Chinese banks are being told to conduct stress tests to assess their exposure to property loans amid a weakening real estate market, Economic Information Daily reported Tuesday, citing unnamed sources.
Regulators want the evaluation done on lenders in Inner Mongolia and Wenzhou in Zhejiang province, among other areas that experienced home price fluctuations after a speculative buying spree, many on borrowed cash, until market curbs caused prices to plummet.
In Inner Mongolia, banks have been asked to report overdue property loans and related non-performing loans, and come up with plans to dispose of bad debt. They have until the end of August to comply.
Default risks are emerging in property development loans and individual mortgage loans in those regions, the report said.

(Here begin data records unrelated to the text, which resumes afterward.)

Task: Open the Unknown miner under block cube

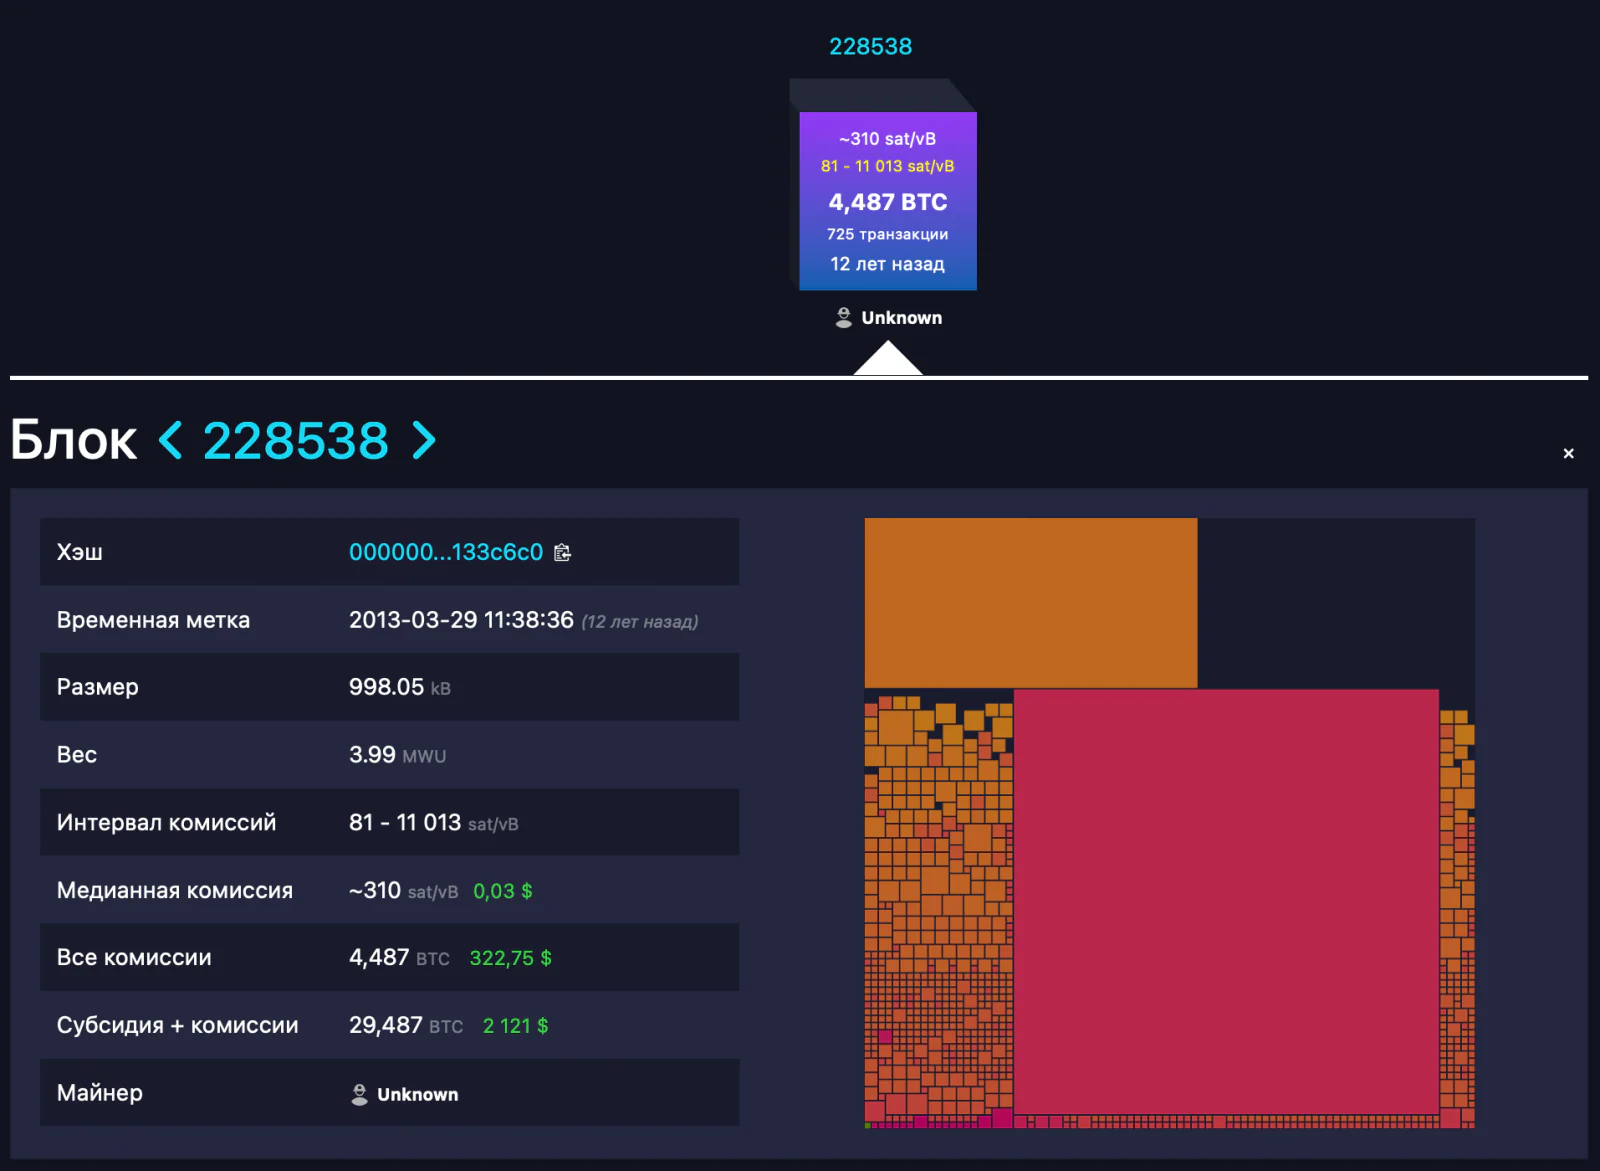Action: point(901,318)
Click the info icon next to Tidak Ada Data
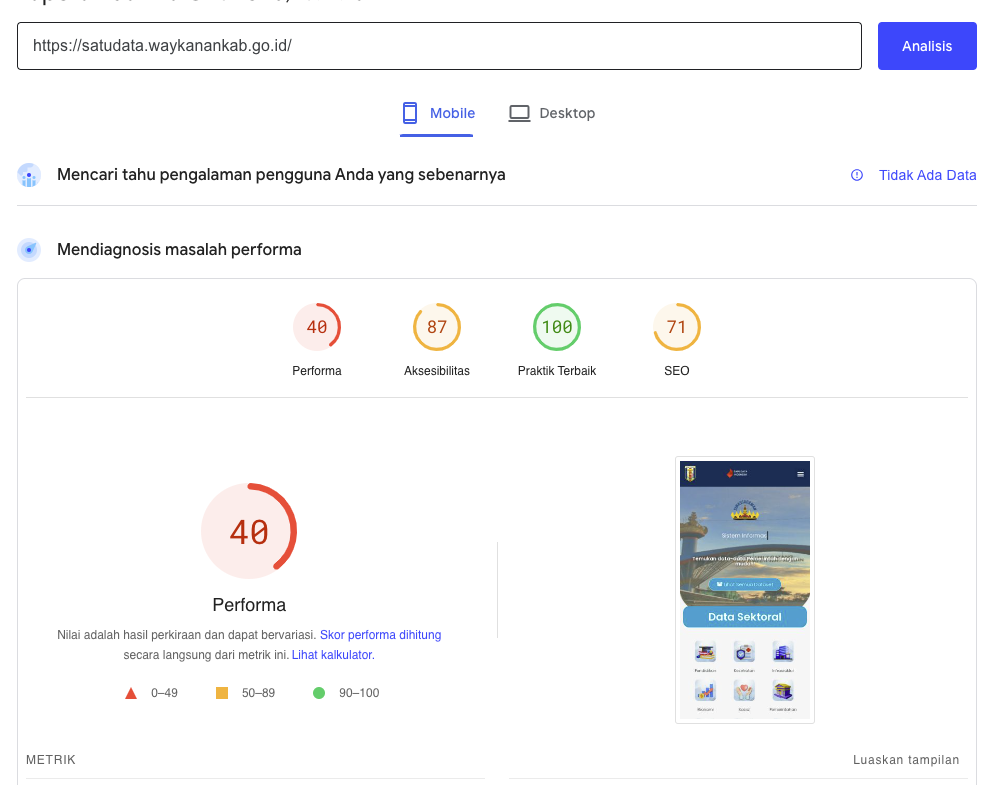This screenshot has width=1007, height=785. coord(857,175)
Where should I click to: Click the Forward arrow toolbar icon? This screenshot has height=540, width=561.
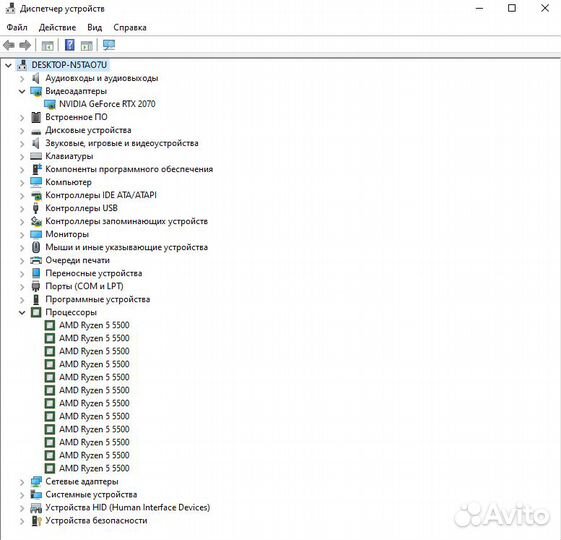coord(25,45)
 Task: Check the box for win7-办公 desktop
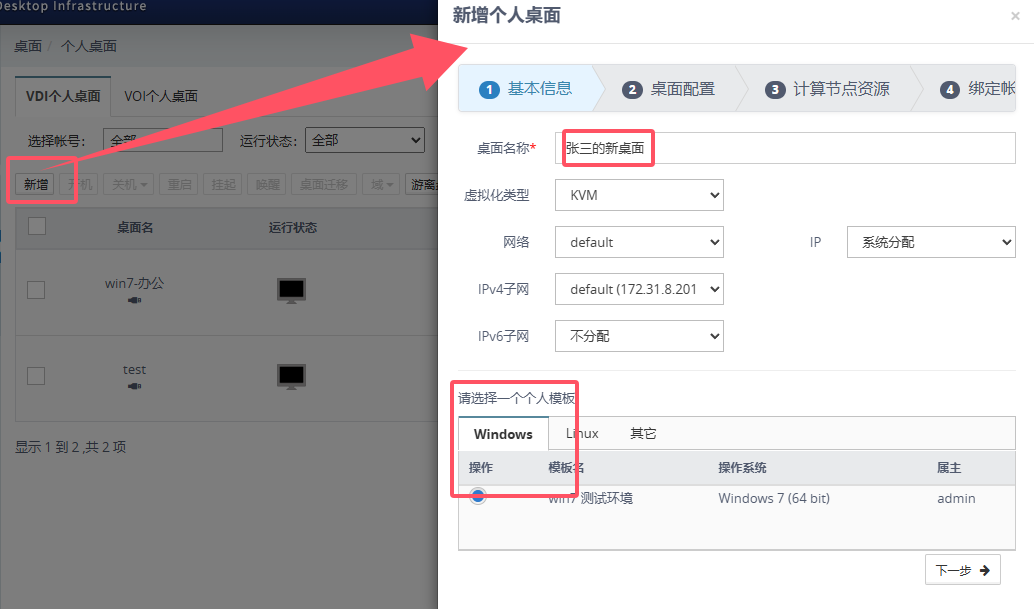(x=36, y=290)
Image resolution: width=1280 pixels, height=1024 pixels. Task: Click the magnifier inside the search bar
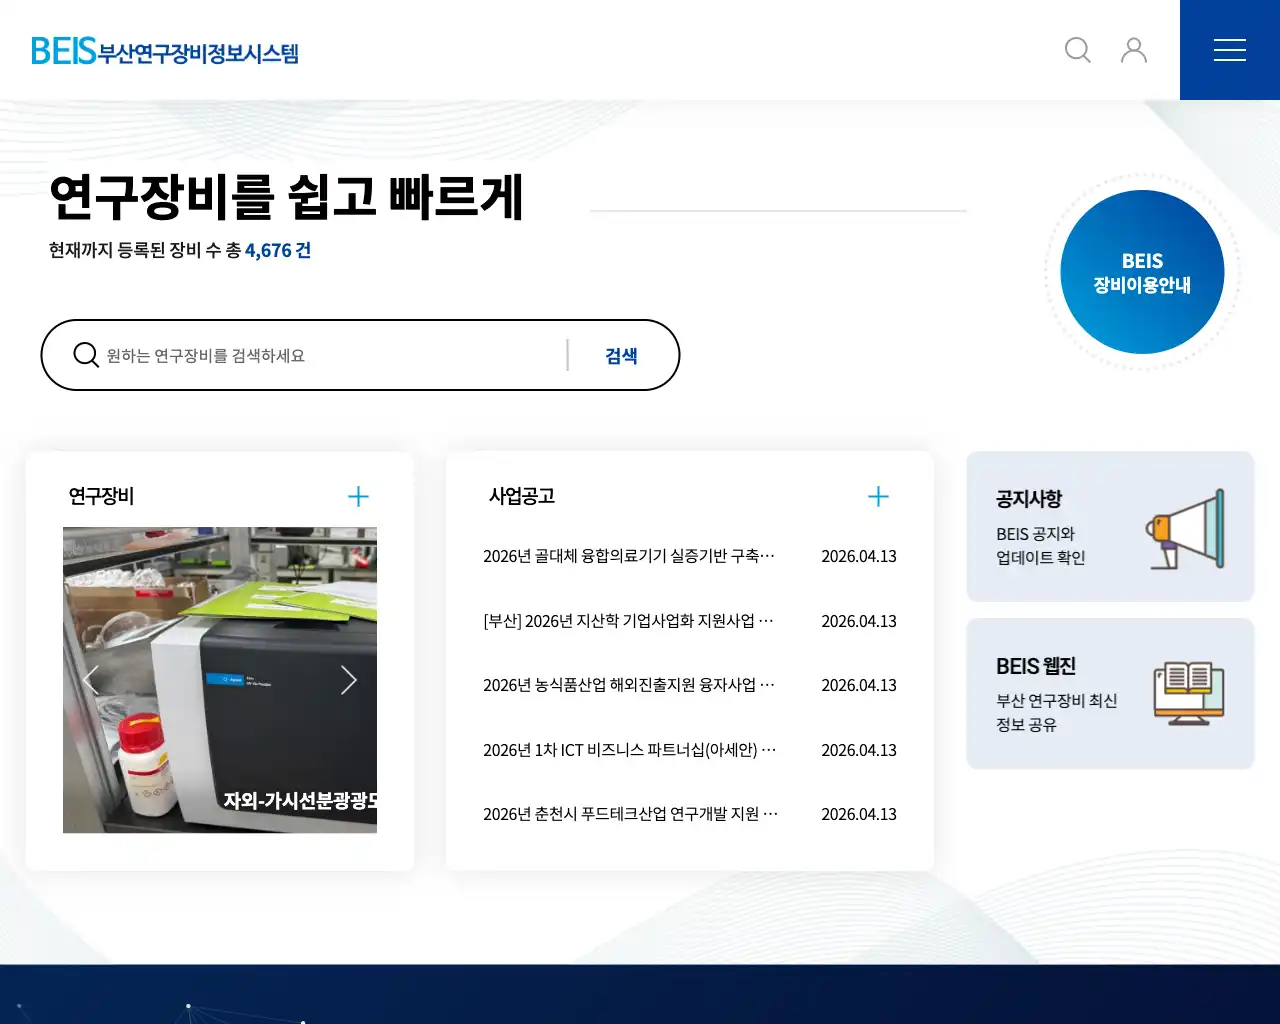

Bad mortgage loans were 600 million yuan (US$97.4 million) in Erdos, a city in Inner Mongolia, an executive of the local branch of a state-owned bank was quoted as saying.
Wenzhou’s property market peaked in 2009 and 2010 but began to slump in September 2011 after the central government stepped in to cool soaring home prices by imposing home purchase restrictions, including a higher down payment.
Many Wenzhou homeowners were unable to sell their flats when sales and prices dropped quickly.
Worse, some businessmen bought property with borrowed cash from underground lenders. The property crash forced some of them to flee or commit suicide after going bankrupt.
Outstanding property-related loans were 16.2 trillion yuan at the end of June, accounting for 20.8 percent of all loans, while mortgage loans took up about 67 percent of property loans, according to the China Banking Regulatory Commission (CBRC).
CBRC vice chairman Wang Zhaoxing said banks will undergo stress tests in third and fourth-tier cities where property vacancy rates are high.